**Supplied records:**
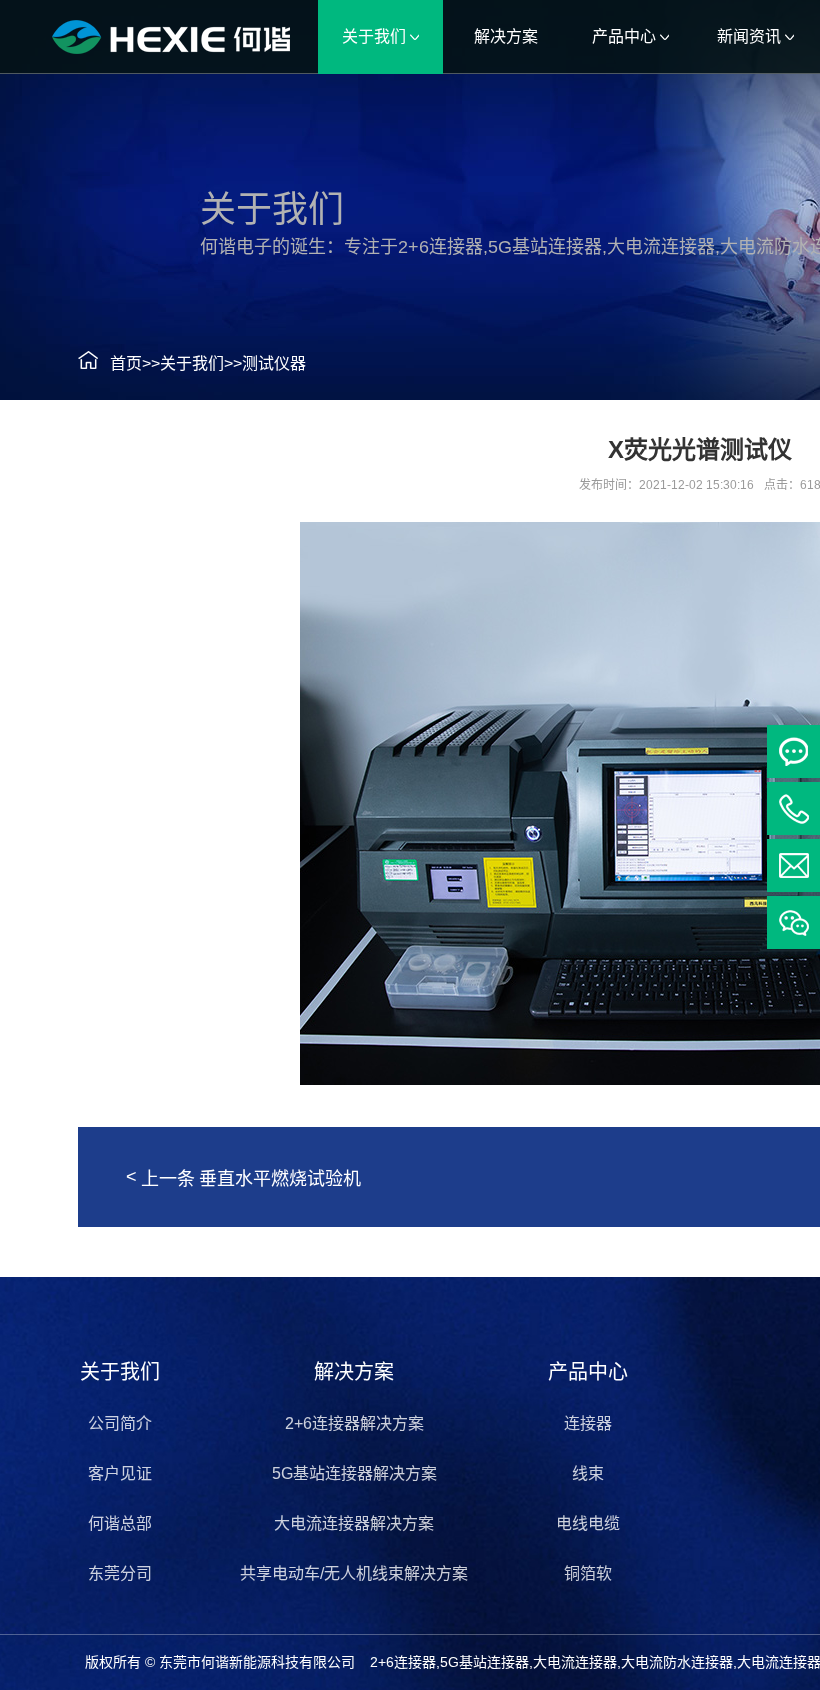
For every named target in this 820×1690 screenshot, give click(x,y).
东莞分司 (120, 1573)
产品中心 (588, 1372)
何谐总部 (120, 1523)
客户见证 (120, 1473)
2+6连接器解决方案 (354, 1423)
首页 (126, 363)
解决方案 (354, 1372)
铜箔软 (588, 1573)
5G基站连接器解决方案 (354, 1473)
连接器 (588, 1423)
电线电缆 (588, 1523)
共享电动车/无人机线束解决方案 (354, 1573)
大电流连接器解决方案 (354, 1523)
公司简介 (120, 1423)
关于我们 (192, 363)
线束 (588, 1473)
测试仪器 (274, 363)
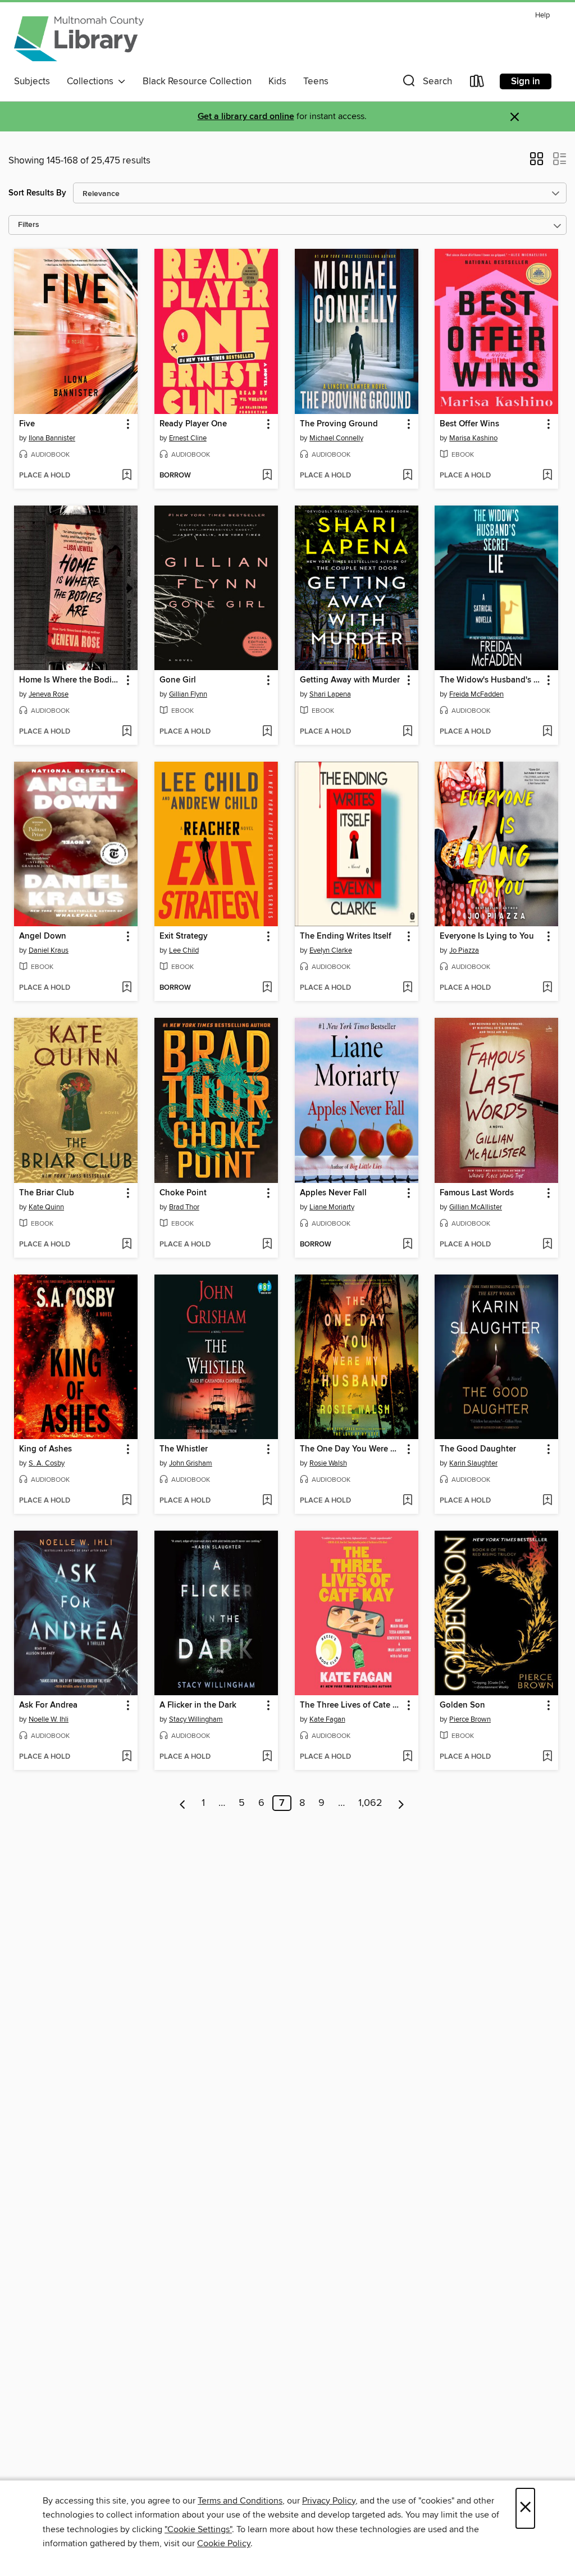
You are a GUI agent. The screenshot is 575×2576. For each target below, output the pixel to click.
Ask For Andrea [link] (48, 1705)
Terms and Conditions (240, 2500)
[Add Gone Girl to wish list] (267, 732)
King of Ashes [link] (45, 1449)
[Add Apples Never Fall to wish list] (407, 1244)
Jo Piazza (464, 950)
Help (542, 15)
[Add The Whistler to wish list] (267, 1501)
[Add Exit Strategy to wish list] (267, 988)
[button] (426, 83)
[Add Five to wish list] (127, 475)
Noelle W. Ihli (49, 1719)
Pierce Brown (470, 1719)
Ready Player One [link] (193, 424)
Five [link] (27, 424)
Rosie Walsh (328, 1463)
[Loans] (477, 83)
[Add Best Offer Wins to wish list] (547, 475)
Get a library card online (246, 116)
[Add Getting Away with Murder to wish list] (407, 732)
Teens (315, 81)
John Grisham (190, 1463)
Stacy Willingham (196, 1719)
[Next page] (401, 1803)
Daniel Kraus (49, 950)
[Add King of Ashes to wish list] (127, 1501)
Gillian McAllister (475, 1207)
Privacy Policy (328, 2500)
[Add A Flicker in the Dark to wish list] (267, 1757)
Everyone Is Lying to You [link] (487, 936)
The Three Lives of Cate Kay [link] (351, 1705)
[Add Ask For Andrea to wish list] (127, 1757)
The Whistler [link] (183, 1449)
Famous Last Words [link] (477, 1193)
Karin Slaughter (473, 1463)
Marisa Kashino (473, 438)
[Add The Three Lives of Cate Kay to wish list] (407, 1757)
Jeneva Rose (49, 694)
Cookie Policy (223, 2543)
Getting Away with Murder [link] (350, 680)
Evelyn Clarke (330, 950)
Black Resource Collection (197, 81)
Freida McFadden (476, 694)
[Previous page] (183, 1803)
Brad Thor (184, 1207)
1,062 (370, 1803)
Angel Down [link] (42, 936)
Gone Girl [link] (177, 680)
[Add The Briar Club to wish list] (127, 1244)
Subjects (32, 81)
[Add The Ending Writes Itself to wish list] (407, 988)
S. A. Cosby (47, 1463)
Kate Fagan (327, 1719)
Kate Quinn (46, 1207)
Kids (277, 81)
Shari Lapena (330, 694)
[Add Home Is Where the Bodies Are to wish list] (127, 732)
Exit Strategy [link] (183, 936)
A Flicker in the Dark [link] (197, 1705)
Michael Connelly (336, 438)
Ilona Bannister (52, 438)
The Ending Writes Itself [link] (345, 936)
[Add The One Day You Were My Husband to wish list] (407, 1501)
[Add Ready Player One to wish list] (267, 475)
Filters (28, 225)
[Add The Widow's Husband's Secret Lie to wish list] (547, 732)
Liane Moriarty (331, 1207)
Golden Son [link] (462, 1705)
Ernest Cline (188, 438)
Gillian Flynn (188, 694)
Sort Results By (37, 193)
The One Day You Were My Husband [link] (351, 1449)
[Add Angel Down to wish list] (127, 988)
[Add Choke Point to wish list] (267, 1244)
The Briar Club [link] (46, 1193)
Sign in (525, 81)
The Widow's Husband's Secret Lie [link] (491, 680)
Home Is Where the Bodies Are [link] (70, 680)
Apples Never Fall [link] (333, 1193)
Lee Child (184, 950)
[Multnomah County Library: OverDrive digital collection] (79, 39)
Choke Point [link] (183, 1193)
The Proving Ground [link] (339, 424)
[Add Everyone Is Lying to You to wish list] (547, 988)
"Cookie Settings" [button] (198, 2529)
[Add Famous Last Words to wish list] (547, 1244)
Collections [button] (92, 81)
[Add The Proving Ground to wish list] (407, 475)
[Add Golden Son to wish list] (547, 1757)
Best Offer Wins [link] (469, 424)
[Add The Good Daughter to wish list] (547, 1501)
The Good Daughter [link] (478, 1449)
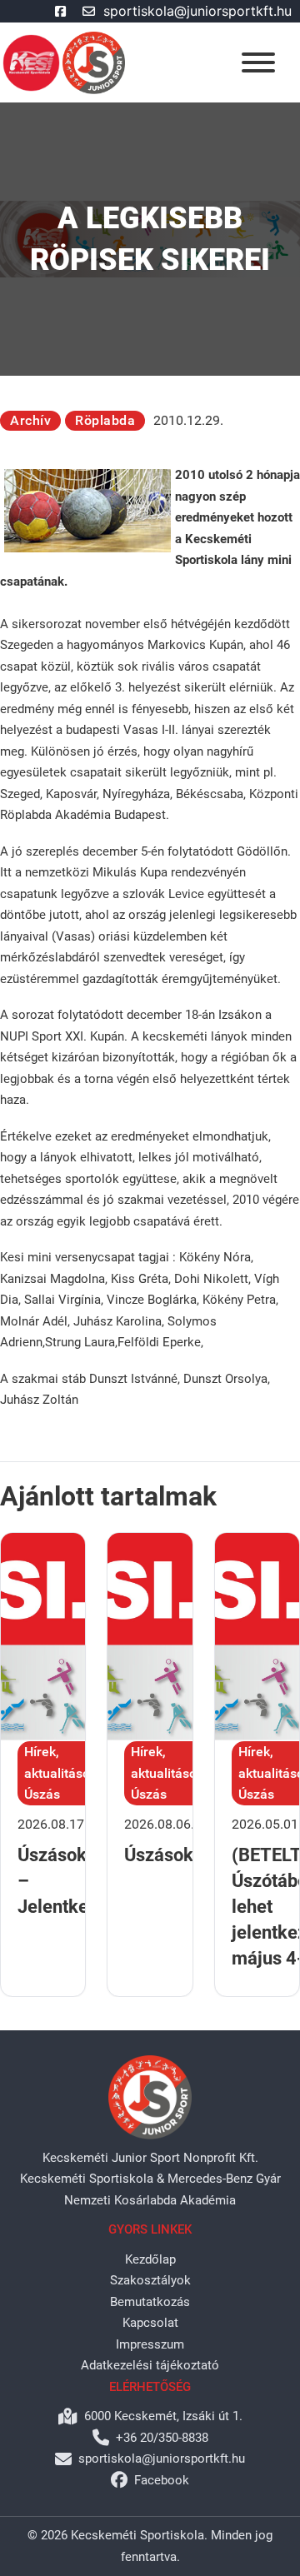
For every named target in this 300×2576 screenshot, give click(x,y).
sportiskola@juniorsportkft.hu (197, 10)
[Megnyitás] (258, 62)
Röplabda (105, 420)
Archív (30, 420)
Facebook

**What to produce:** Whenever the string "Player" shows up in a line above, copy that line.

**Result below:**
Ready Player One [link] (193, 424)
[Add Ready Player One to wish list] (267, 475)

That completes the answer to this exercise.